** DOCUMENT EXCERPT follows **

And yet, and yet! I love this song! The lyrics are precisely in Pete’s wheelhouse, lovelorn bitterness from the perspective of a teenage underdog. “You said you’d keep me honest / but I won’t call you on it” might be his best couplet ever. Patrick’s memorable melody accommodates the lyrics with no clumsiness and his ever-improving voice delivers a perfect bridge. You can see why Ferguson snuck a choreographed dance in the video there — this pop-punk song has a soaring interlude that could have come from musical theatre.

It bears mentioning, though, that Pete wasn’t a teen when he wrote this song. He was 25, five years older than his bandmates Patrick and Joe and eight years older than his underage girlfriend, a girl he said he was “obsessed with” and wrote most of Cork Tree about. Despite referring to himself and his band as “kids” on four of the album’s songs (and one bonus track on the deluxe edition), he was a grown man with significant power.

Pete’s ex is now a married woman with a career of her own. In a recent podcast interview about her business, she references earlier trauma without mentioning him by name, though documentation from the time that they were dating confirms that she’s talking about Pete. “When I was quite young, I started dating a guy who was a lot older than me,” she said. “Looking back on it, in retrospect in 2020, everything was really fucked up about it and really unhealthy. And I was young and impressionable and easily manipulated — and he was very good at that. When I was 15, I entered into this four-and-half-year relationship with — he was 23 at the time and it went until he was 28 or so.”

** End of DOCUMENT EXCERPT **

— REQUIRED WORK —
Write the next part of the essay about Pete's lyrics and his relationship with a much younger girlfriend, picking up after its last sentence.

** DATA EXCERPTS follows **

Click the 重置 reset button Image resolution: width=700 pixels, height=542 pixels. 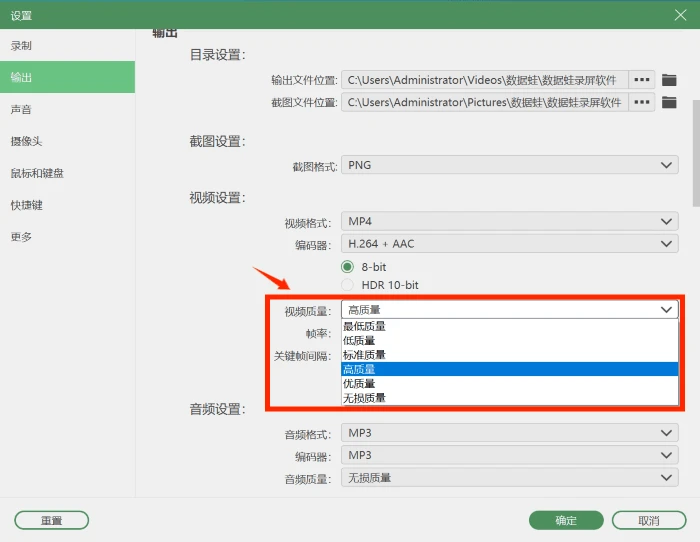(52, 521)
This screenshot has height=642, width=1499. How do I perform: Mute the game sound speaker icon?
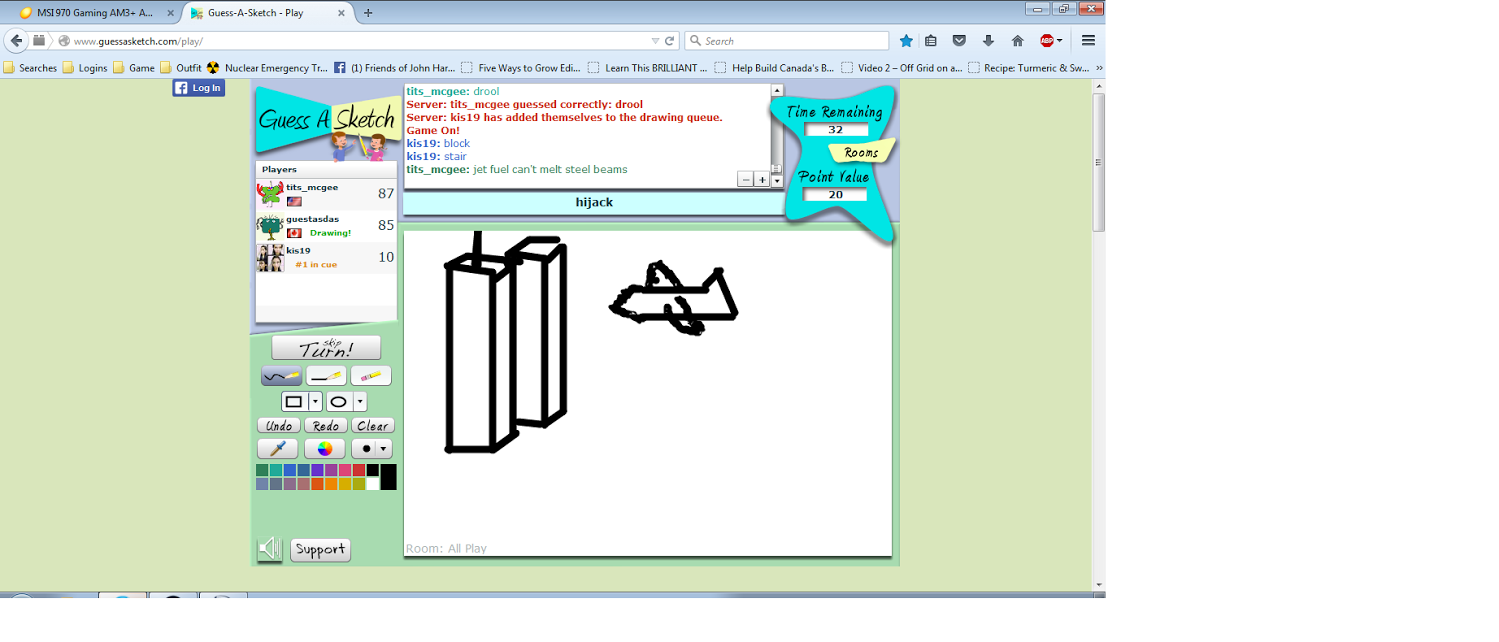(x=268, y=549)
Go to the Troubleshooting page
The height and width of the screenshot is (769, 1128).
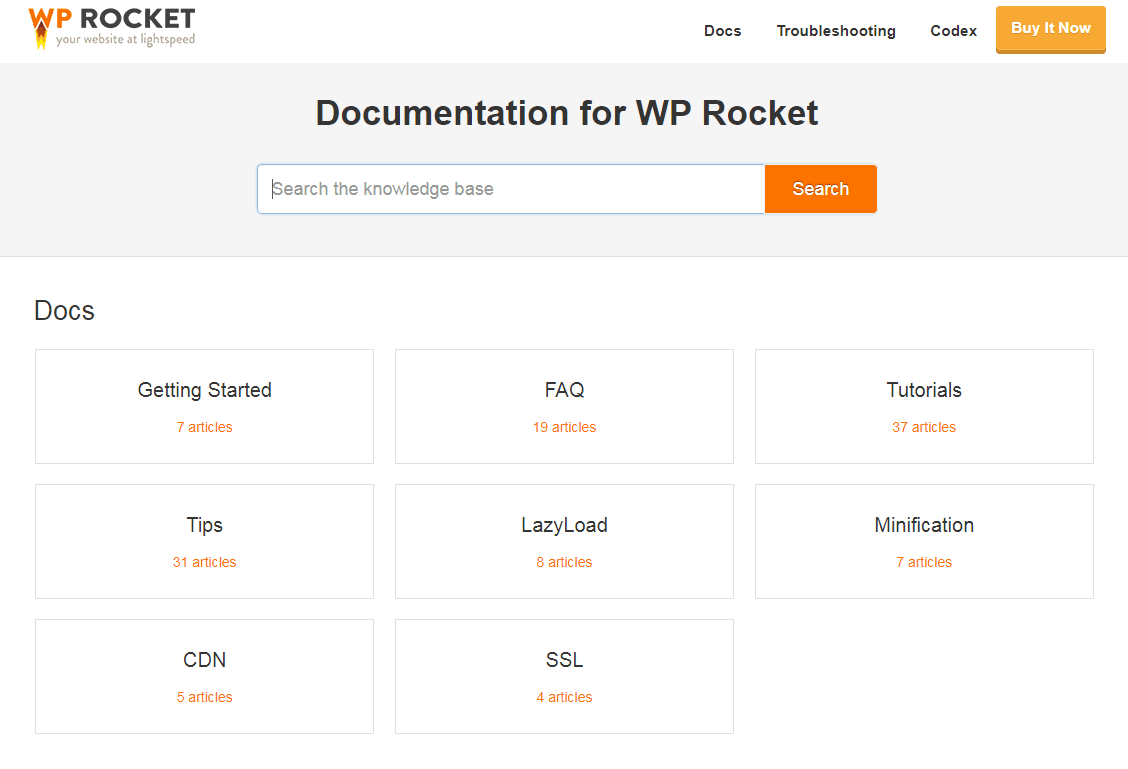point(836,31)
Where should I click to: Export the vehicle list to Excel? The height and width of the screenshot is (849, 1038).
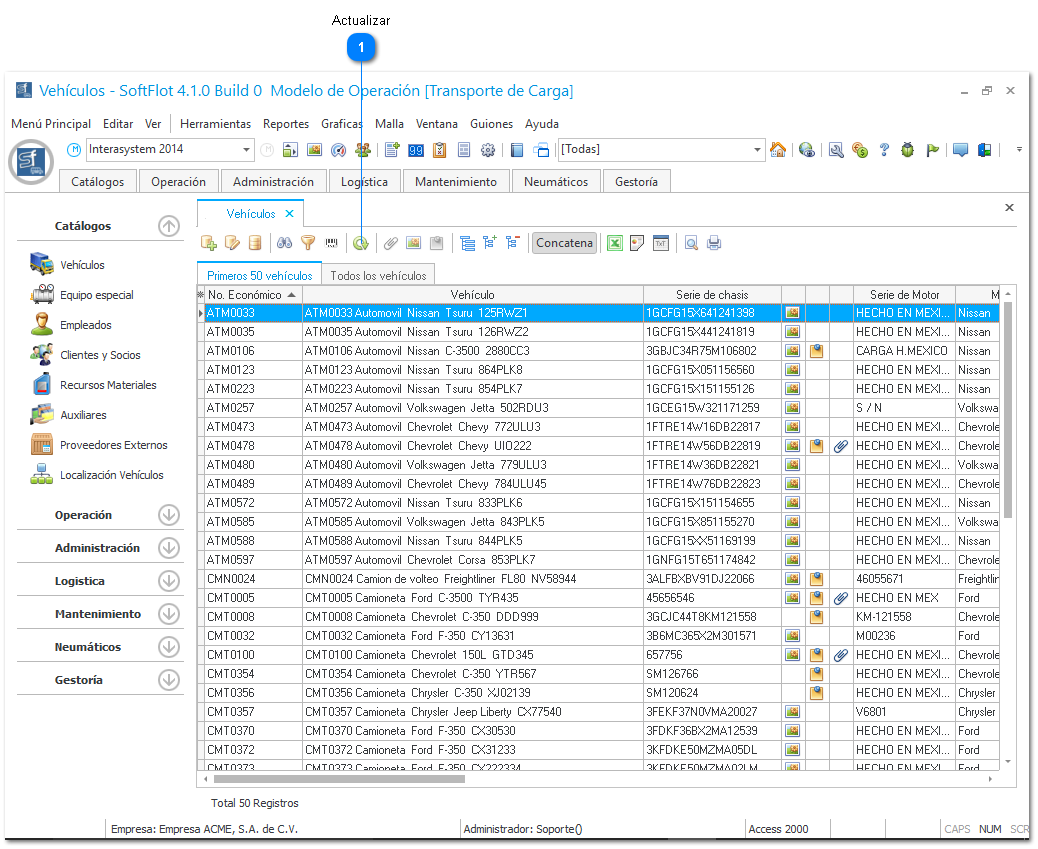pyautogui.click(x=615, y=243)
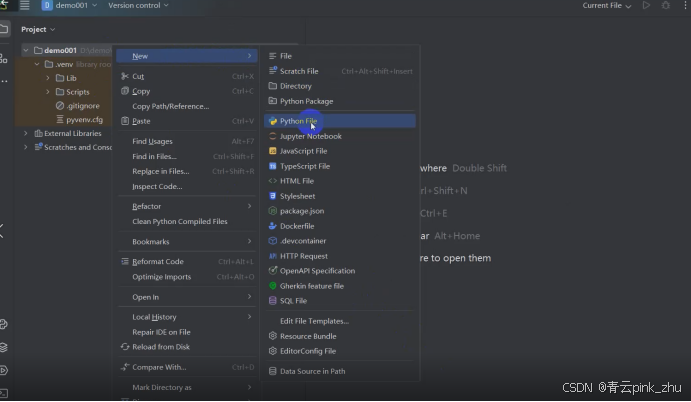Screen dimensions: 691x402
Task: Open the Services tool window icon
Action: (x=4, y=370)
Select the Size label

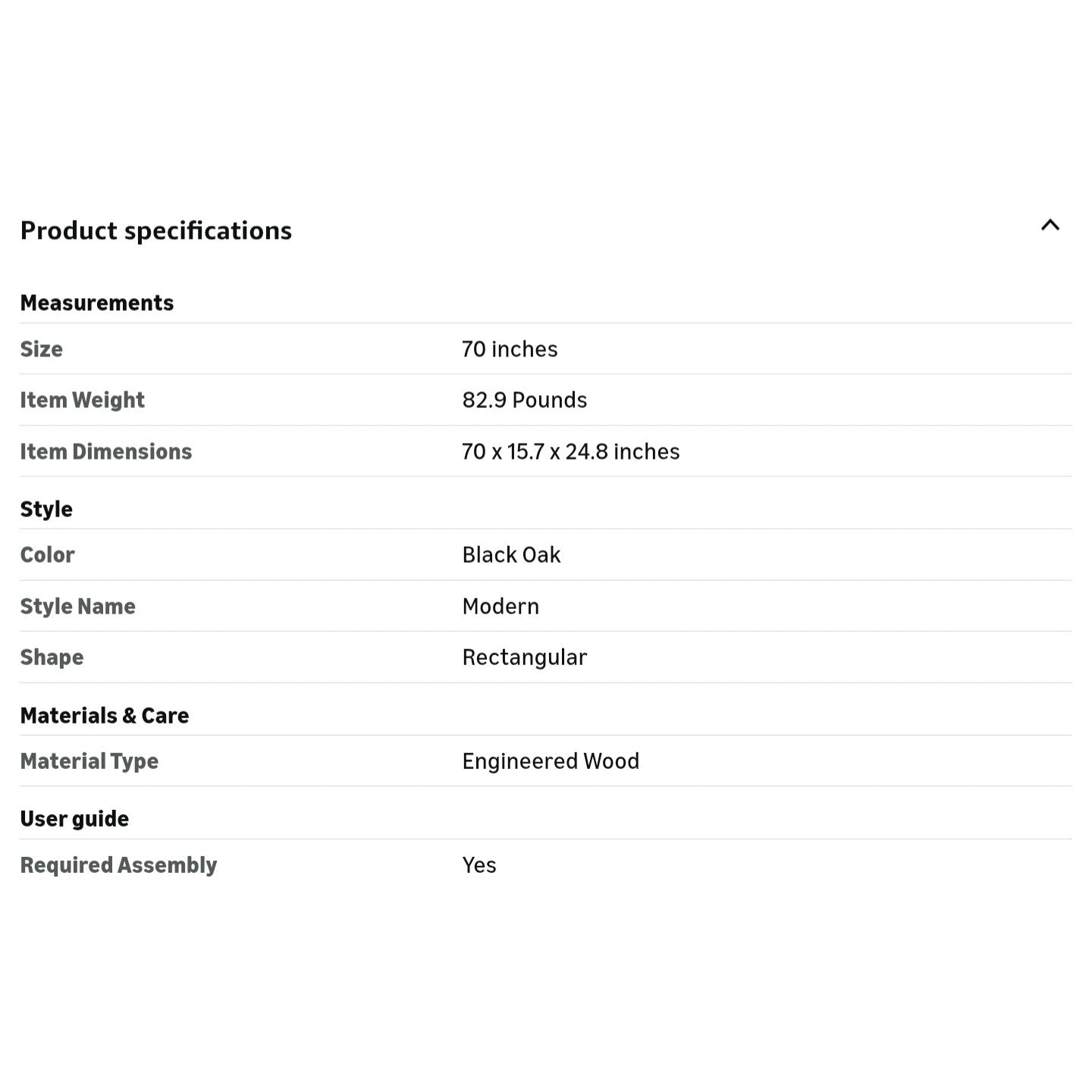click(x=42, y=349)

** End of DATA EXCERPTS **

— RESULT FOR THIS TASK —
She described their relationship as “me seeking out approval… I put everything into him. He represented everything that I wanted to be and could be, and he had all the power. And it continued into this crazy, crazy, emotional warfare of a relationship for four years.” When it ended, she said, “After that relationship, I felt so broken.”

In 2005, when Cork Tree was released, Pete was arrested after an argument with what journalists called “his cheating girlfriend.” He got into his car, tore off, and immediately hit into two other vehicles “like bumper cars,” in his words, then got out of the car and began punching its windows and mirrors in rage: “I punched the side mirror off a car, and an officer grabbed me. I made an attempt to punch him as well. It was pretty pathetic. He handcuffed me and put me in the back of a car... The neighbors were outside and the girl was crying. I had to call my manager from jail.” His girlfriend would have been a high school senior at the time.

It wasn’t entirely clear which songs on Grave were written about this relationship, if any, but that’s not the case with Cork Tree. Lyrics like “Turn off the lights, and turn off the shyness / cuz all of our moves make up for the silence” and “I’ll weigh you down, I’ll watch you choke / you look so good in blue” were definitely written about a high school girl by a grown man who was rapidly acquiring more fame and power. How are you supposed to feel about that?!

Less bro-y than blink-182 and not as goth like My Chemical Romance, From Under the Cork Tree was an album that was perfect for emo kids. It was made for teens who would appreciate the album’s wrist-slitting jokes (“The ribbon on my wrist says ‘do not open before Christmas’”) and dramatic spoken-word angst, but its singles were fun enough to appeal to a musical theatre kid like me or a country star like Taylor Swift.

It has some truly classic 00s pop-rock songs. They were written by a predatory egomaniac with mental health issues and an endless supply of stupid fucking ideas like “the bartskull” (a bat/heart/skull insignia that he plastered on music video props, clothing, and his own body) and the “lick lick salute.”

I’m fine leaving it as a relic of history.